Atomic Operations by Backend

Tracks support for all atomic operations across all backends and data types. Updated: 2026-04-14

Legend:

PASS - native or correctly emulated, verified with tests
[CAS] - emulated via compare-and-swap loop (correct, slightly slower)
[!] NOT SUPPORTED - throws NotSupportedException at kernel compilation time
[V] VOTE - WebGL Transform Feedback vote pattern (accumulation only, return value always 0)
[-] NOT TESTED - no dedicated tests yet

Int32 / UInt32 Atomics

Natively supported on all backends with atomics capability.

Operation	WebGPU	Wasm	WebGL	CUDA	OpenCL	CPU
Add	[x]	[x]	[V]	[x]	[x]	[x]
And	[x]	[x]	[!]	[x]	[x]	[x]
Or	[x]	[x]	[!]	[x]	[x]	[x]
Xor	[x]	[x]	[!]	[x]	[x]	[x]
Min	[x]	[x]	[!]	[x]	[x]	[x]
Max	[x]	[x]	[!]	[x]	[x]	[x]
Exchange	[x]	[x]	[!]	[x]	[x]	[x]
CompareExchange	[x]	[x]	[!]	[x]	[x]	[x]

WebGL note: Only Atomic.Add is partially supported via the Transform Feedback vote pattern. Each thread emits its increment to a TF varying; JavaScript sums all per-vertex contributions post-draw. The return value (old value before add) is always 0 - kernels using the return value for slot allocation will silently produce wrong results. All other atomic operations throw NotSupportedException.

Int64 / UInt64 Atomics

i64 is emulated as vec2<u32> on WebGPU and WebGL. Native on Wasm, CUDA, OpenCL, CPU.

Operation	WebGPU	Wasm	WebGL	CUDA	OpenCL	CPU
Add	[x] CAS	[x]	[!]	[x]	[x]	[x]
And	[x] Dual	[x]	[!]	[x]	[x]	[x]
Or	[x] Dual	[x]	[!]	[x]	[x]	[x]
Xor	[x] Dual	[x]	[!]	[x]	[x]	[x]
Min	[!]	[CAS]	[!]	[x]	[x]	[x]
Max	[!]	[CAS]	[!]	[x]	[x]	[x]
Exchange	[!]	[x]	[!]	[x]	[x]	[x]
CompareExchange	[!]	[x]	[!]	[x]	[x]	[x]

WebGPU i64 emulation details

Bitwise (And/Or/Xor) - "Dual i32": Two independent atomicAnd/atomicOr/atomicXor on lo and hi halves. Correct because bitwise operations are component-independent - the result of each half doesn't depend on the other.

## STATED EXERCISE
Answer these from the atomics support page:
(a) What value does Atomic.Add always return on WebGL?
(b) How is i64 represented on WebGPU and WebGL?
(c) How are Int64 Min and Max handled on Wasm?
The records below have no connection to the atomics support page.

## ITEMS
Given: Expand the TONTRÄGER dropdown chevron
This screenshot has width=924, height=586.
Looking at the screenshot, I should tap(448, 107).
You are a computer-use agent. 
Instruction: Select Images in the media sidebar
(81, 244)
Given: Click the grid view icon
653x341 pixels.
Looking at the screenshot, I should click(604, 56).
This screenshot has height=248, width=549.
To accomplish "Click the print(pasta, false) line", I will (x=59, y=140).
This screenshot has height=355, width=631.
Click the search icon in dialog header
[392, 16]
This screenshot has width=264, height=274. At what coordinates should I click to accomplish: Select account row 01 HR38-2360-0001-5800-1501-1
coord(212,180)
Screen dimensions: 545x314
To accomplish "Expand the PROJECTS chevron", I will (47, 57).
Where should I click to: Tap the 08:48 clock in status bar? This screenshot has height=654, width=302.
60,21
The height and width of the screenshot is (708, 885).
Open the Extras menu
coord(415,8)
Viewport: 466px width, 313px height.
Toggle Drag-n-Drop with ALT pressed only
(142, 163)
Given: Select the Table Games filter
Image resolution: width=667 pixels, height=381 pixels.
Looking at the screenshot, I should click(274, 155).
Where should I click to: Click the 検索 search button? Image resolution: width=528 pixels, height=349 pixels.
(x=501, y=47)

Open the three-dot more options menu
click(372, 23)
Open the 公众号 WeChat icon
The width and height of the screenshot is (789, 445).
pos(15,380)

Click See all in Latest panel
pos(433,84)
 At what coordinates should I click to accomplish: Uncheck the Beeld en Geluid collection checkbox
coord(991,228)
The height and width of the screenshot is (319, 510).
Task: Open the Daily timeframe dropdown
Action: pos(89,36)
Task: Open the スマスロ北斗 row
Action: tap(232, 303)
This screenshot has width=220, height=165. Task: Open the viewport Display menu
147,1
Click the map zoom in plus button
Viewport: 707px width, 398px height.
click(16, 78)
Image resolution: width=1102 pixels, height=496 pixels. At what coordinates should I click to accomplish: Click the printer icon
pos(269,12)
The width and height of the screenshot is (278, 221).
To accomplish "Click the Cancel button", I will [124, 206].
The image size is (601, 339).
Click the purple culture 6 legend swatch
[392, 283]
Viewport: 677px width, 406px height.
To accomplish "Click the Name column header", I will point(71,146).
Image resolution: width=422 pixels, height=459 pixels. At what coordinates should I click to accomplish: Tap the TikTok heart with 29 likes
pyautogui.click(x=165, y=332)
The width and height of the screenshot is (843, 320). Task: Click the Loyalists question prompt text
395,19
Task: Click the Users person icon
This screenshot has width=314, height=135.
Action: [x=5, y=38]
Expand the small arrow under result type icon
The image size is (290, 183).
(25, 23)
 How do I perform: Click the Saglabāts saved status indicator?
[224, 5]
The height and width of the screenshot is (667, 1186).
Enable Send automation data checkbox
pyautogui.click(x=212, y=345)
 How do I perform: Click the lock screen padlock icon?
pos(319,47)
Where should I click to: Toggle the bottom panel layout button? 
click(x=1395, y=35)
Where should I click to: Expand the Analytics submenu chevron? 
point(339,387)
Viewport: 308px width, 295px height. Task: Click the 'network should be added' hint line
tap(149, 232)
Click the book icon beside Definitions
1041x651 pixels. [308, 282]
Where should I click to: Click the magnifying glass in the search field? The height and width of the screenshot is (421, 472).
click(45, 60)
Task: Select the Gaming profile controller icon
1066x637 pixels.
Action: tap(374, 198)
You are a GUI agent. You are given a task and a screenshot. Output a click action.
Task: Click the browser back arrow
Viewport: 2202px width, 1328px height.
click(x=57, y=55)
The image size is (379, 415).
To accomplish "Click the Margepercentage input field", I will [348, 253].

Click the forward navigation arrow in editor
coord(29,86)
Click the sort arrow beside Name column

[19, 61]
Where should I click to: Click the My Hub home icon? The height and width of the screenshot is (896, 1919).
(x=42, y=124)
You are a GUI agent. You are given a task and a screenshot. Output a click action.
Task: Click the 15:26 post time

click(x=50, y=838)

## FINISHED TASK
(a) It always returns 0.
(b) As vec2<u32>.
(c) They are emulated with a compare-and-swap loop.